■ DOCUMENT EXTRACT ■

A flatter yield curve just bit another bank.

Cincinnati-based super-regional bank Fifth Third (NASDAQ:FITB) announced via an 8-K filing that results for the third quarter would be disappointing, due largely to the oft-mentioned flattening yield curve.

Fifth Third didn't provide any specific earnings-per-share guidance, but they did offer insight into a number of the company's moving parts. First, and perhaps most importantly, the company expects a sequential decrease in net interest income. That figure makes up about half of the company's profits, and the net interest margin has been skidding for some time now.

Looking elsewhere, the company sees mid-single-digit growth in earning assets, mid-single-digit deposit growth, and higher expenses. In the slim category of good news, credit quality seems to be staying more or less intact. The charge-off rate of bad loans was pretty much stable with the prior quarter.

Speaking more broadly, Fifth Third and many other banks are in a tough spot. Intense competition for borrowers is keeping a lid on mortgage rates, and equally intense competition for deposits is trying to push up those rates. It's never good to have pressure on both the "buy" and "sell" side.

■ PROMPT A ■
For the passage on Fifth Third's third-quarter outlook, decide whether each statement agrees with the text: (i) Fifth Third gave specific earnings-per-share guidance; (ii) Fifth Third expects net interest income to decrease from the prior quarter; (iii) the charge-off rate of bad loans rose sharply from the prior quarter. Answer yes or no for each, and quote the text's deciding words.
■ PROMPT B ■
From the passage on Fifth Third's third-quarter outlook, reproduce the part that opens with the words containing "Cincinnati-based super-regional bank" and closes with "flattening yield curve.".

■ SOURCE MATERIAL ■
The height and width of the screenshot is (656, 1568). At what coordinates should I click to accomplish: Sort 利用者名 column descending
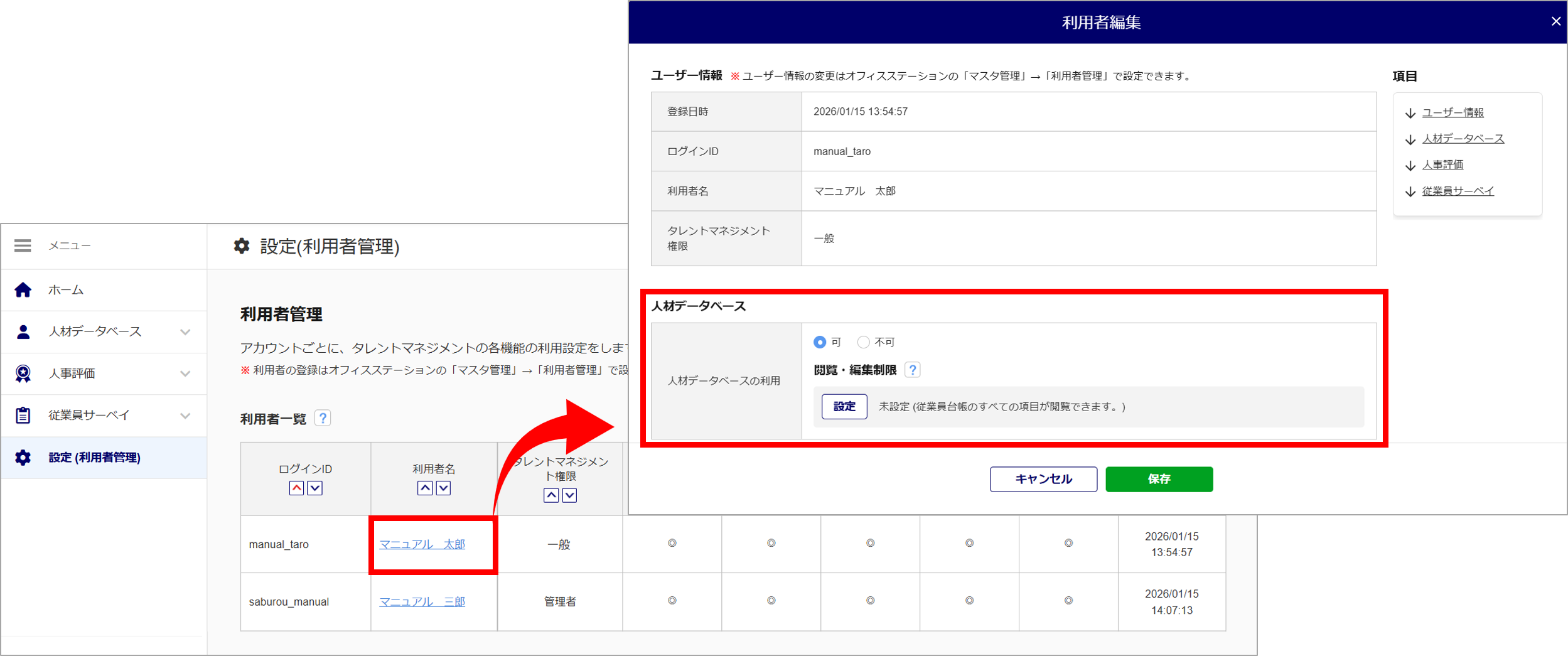click(444, 488)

■ RESULT A ■
(i) No: "Fifth Third didn't provide any specific earnings-per-share guidance"
(ii) Yes: "the company expects a sequential decrease in net interest income"
(iii) No: "The charge-off rate of bad loans was pretty much stable with the prior quarter."

■ RESULT B ■
Cincinnati-based super-regional bank Fifth Third (NASDAQ:FITB) announced via an 8-K filing that results for the third quarter would be disappointing, due largely to the oft-mentioned flattening yield curve.